A provision in the spending bill that ended the most recent shutdown barred agencies from taking any step to implement a reduction in force from the day the shutdown began on Oct. 1 through Jan. 30. 

A provision in the spending bill that ended the most recent shutdown barred agencies from taking any step to implement a reduction in force from the day the shutdown began on Oct. 1 through Jan. 30.  J. David Ake/Getty Images

After Congress paused layoffs, 1,000 feds still facing dismissals are seeking court intervention

The Trump administration says the blanket RIF moratorium does not apply at five agencies.

Around 1,000 federal employees across five agencies have been laid off or will soon face that fate despite Congress pausing any immediate reductions. 

Unions and other groups representing them are now asking a federal court to quickly intervene to enforce a provision in the spending bill that ended the shutdown, which barred agencies from taking any step to implement a reduction in force from the day the shutdown began on Oct. 1 through Jan. 30. 

Most pressingly, the American Federation of Government Employees, the American Foreign Service Association and Democracy Forward are asking a federal judge in California to block around 250 layoffs scheduled to go into effect on Friday. State informed the employees the RIFs, about which it first notified employees in July, would take effect this week after the shutdown delayed the initial schedule. 

Additionally, the Education Department is looking to finalize layoffs of 247 Office of Civil Rights employees for whom it originally sent notices in April. The department said it is awaiting clarity from the U.S. District Court, which, prior to the continuing resolution, had paused shutdown-related layoffs, to determine if it can move forward with separating the workers. 

The Defense Department in October separated around 270 employees from the Defense Technical Information Center and the Defense Contract Audit Agency, which the plaintiffs in the ongoing lawsuit now say should be reversed as a result of the spending law that ended the shutdown. The employees received notice of their layoffs in August. The DTIC employees are now slated to be removed on Jan. 31—the first day allowable under the current CR—while the DCAA were formally separated from their roles on Oct. 4. 

The plaintiffs similarly argued that the 200 layoffs that went into effect during the shutdown at the General Services Administration and the roughly 75 at the Small Business Administration should be reversed. SBA last month told impacted employees their RIFs were rescinded due to the CR, but reversed course the following day. 

The Trump administration has pointed to legal guidance from the Office of Management and Budget and the Justice Department to justify its decisions to move forward with the layoffs. They said the RIFs were not in any way related to the shutdown and therefore the spending law did not apply to them. Agencies told the court that thousands of additional layoffs that were first sent out during the shutdown have been rescinded. 

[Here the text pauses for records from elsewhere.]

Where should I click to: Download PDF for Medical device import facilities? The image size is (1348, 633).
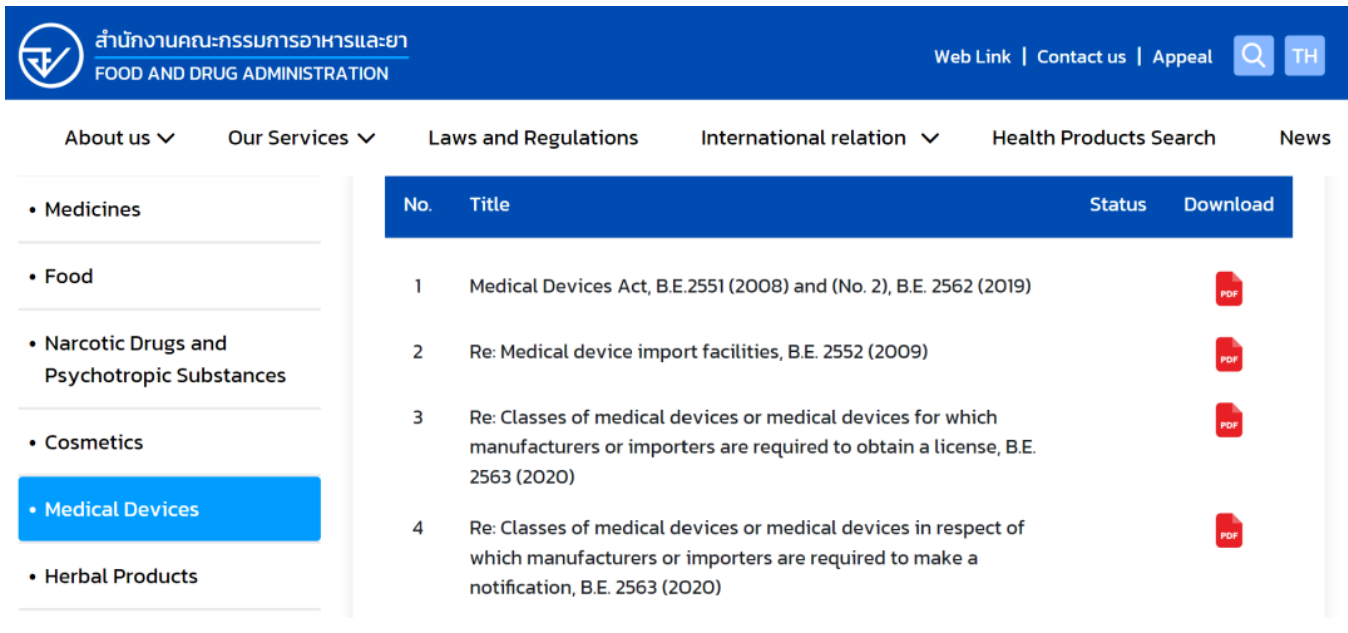coord(1229,355)
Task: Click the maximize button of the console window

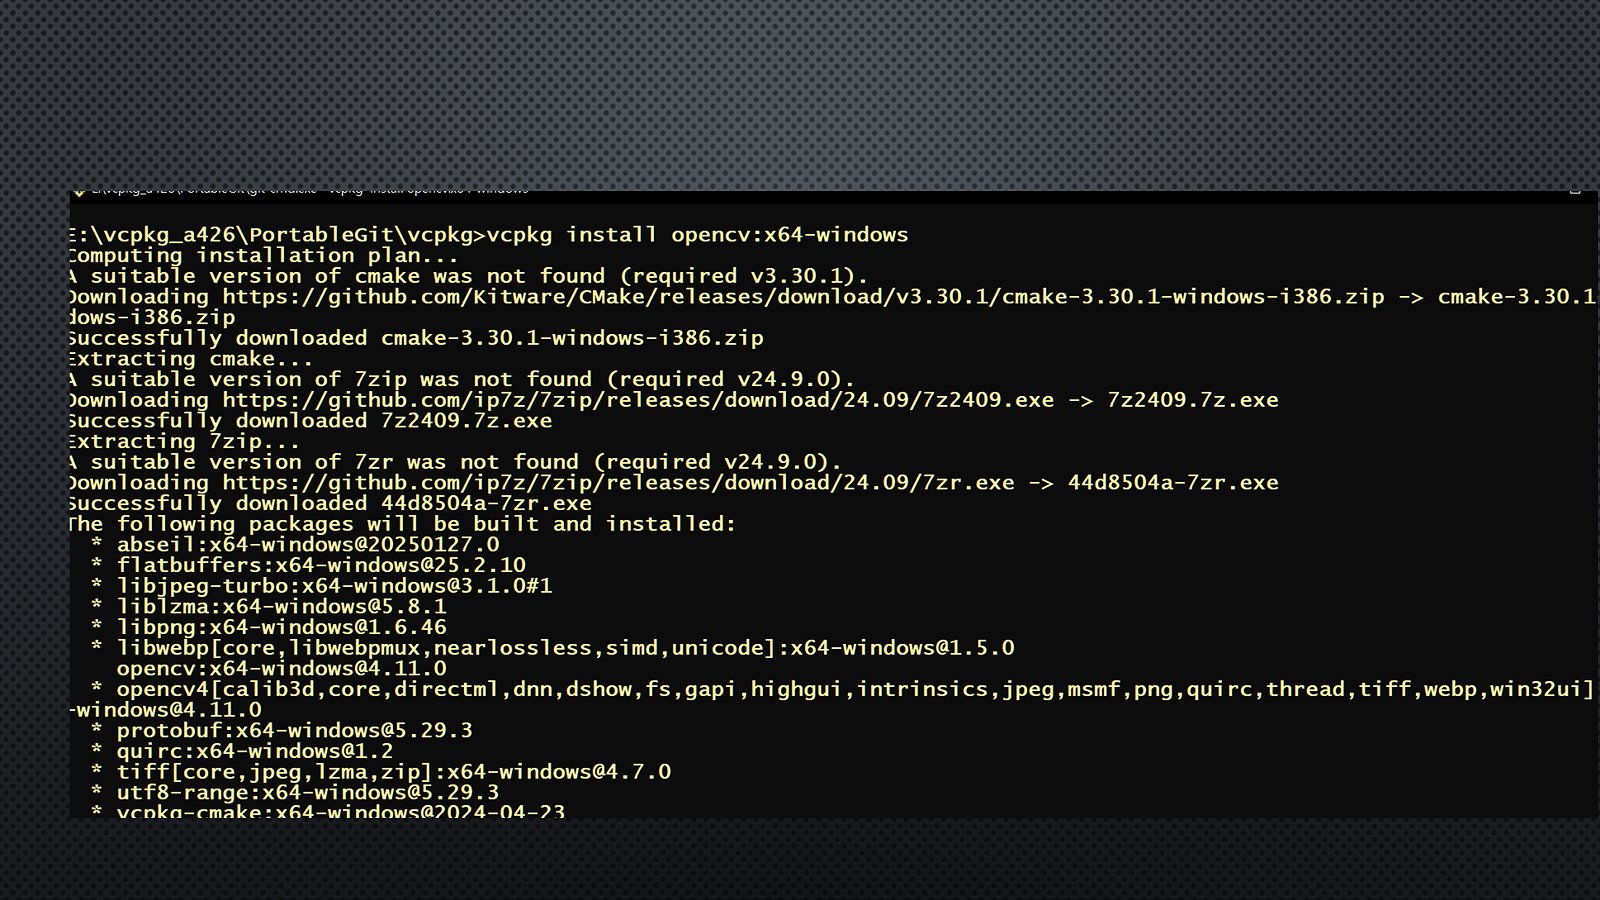Action: point(1575,191)
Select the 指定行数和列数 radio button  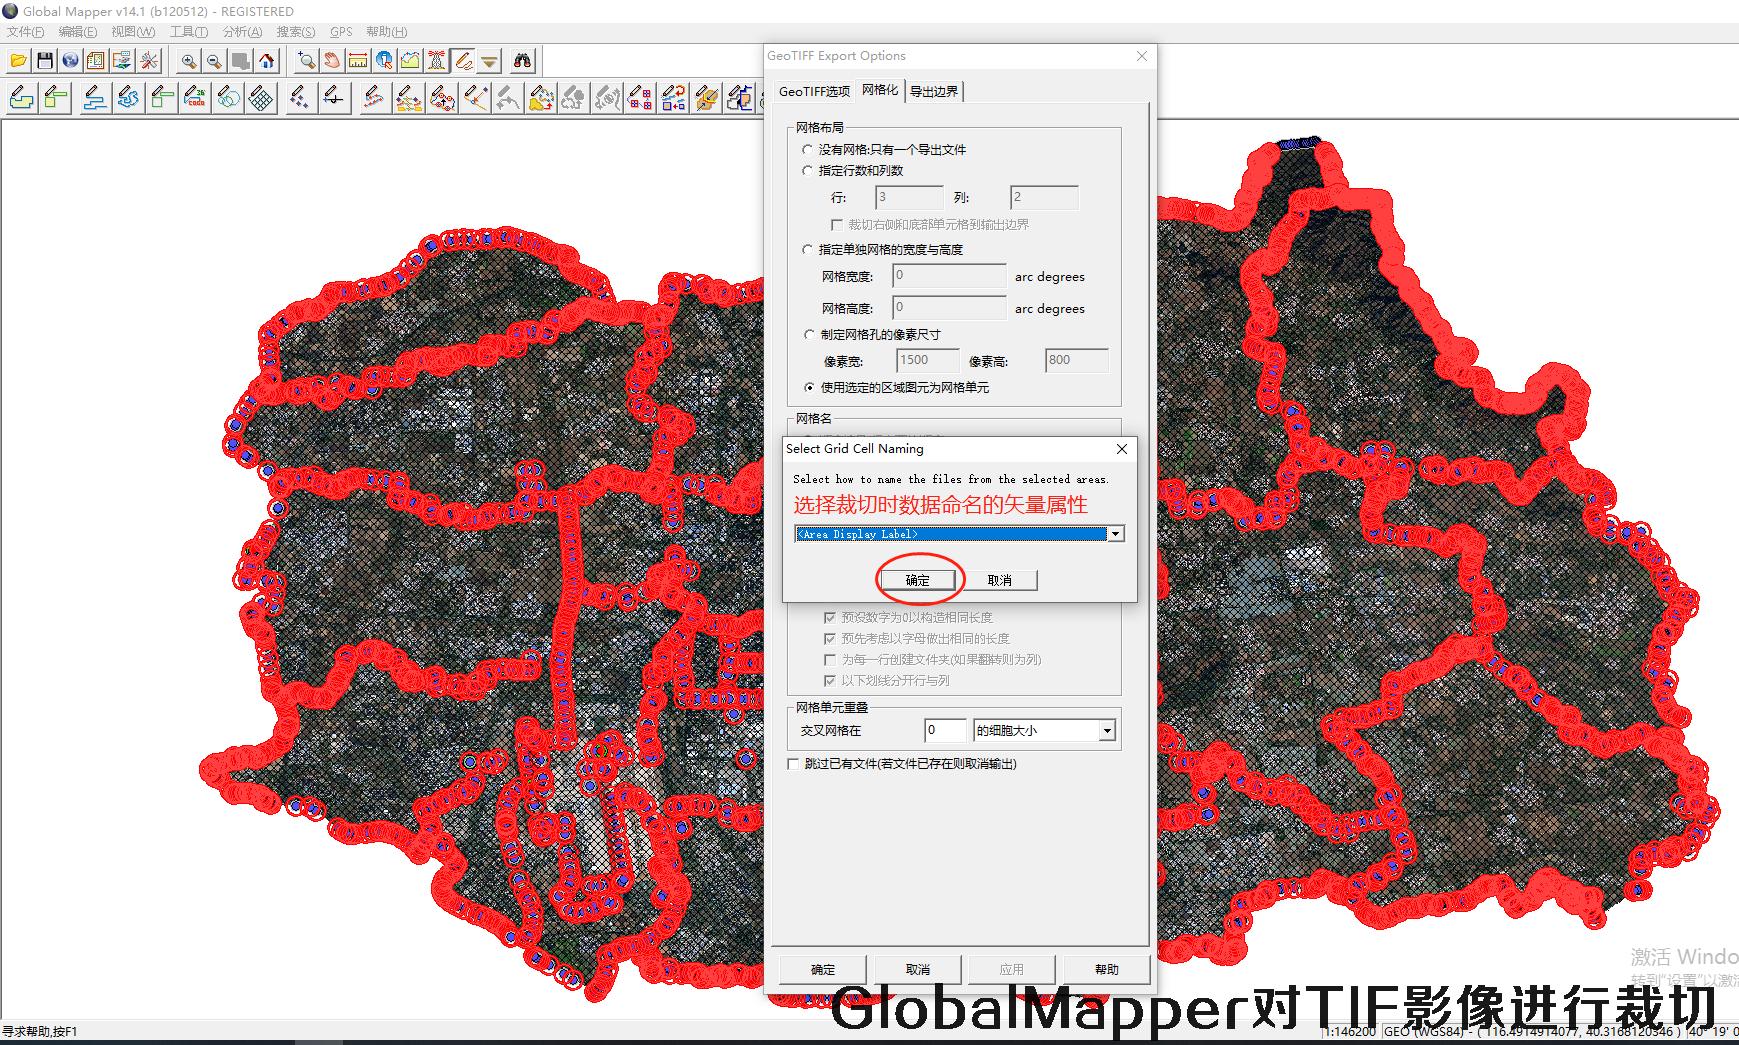coord(808,171)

Democratic lawmakers have since said the law made no carve out for RIFs that preceded the shutdown, noting it applied to any layoff-related action between Oct. 1 and Jan. 30. 

“No federal funds may be used to initiate, carry out, implement, or otherwise notice a reduction in force to reduce the number of employees within any department, agency, or office of the federal government” for the duration of the spending law, the continuing resolution ordered.

AFGE and AFSA are seeking a temporary restraining order by Friday morning to block the State RIFs, and asking the judge to take immediate action on the other cases as well. 

“OMB and [the Office of Personnel Management] have no authority to direct other agencies to apply a misinterpretation of federal law,” the groups said. “Federal agency defendants likewise have no authority to violate” the CR. 

AFGE National President Everett Kelley said Congress was clear in its intent. 

“The language in the bill and the intent of Congress is unambiguous, and so is the illegality of agencies proceeding to fire workers regardless of the prohibition,” Kelley said. “Because this administration continues to defy the law, the courts must intervene and protect these illegal terminations from proceeding.”

One foreign service officer impacted by the forthcoming layoff told Government Executive State was moving quickly and basically saying, ‘Sue us.'"

U.S. District Judge Susan Illston had not yet ruled, nor requested a hearing, on the restraining order request as of Thursday afternoon.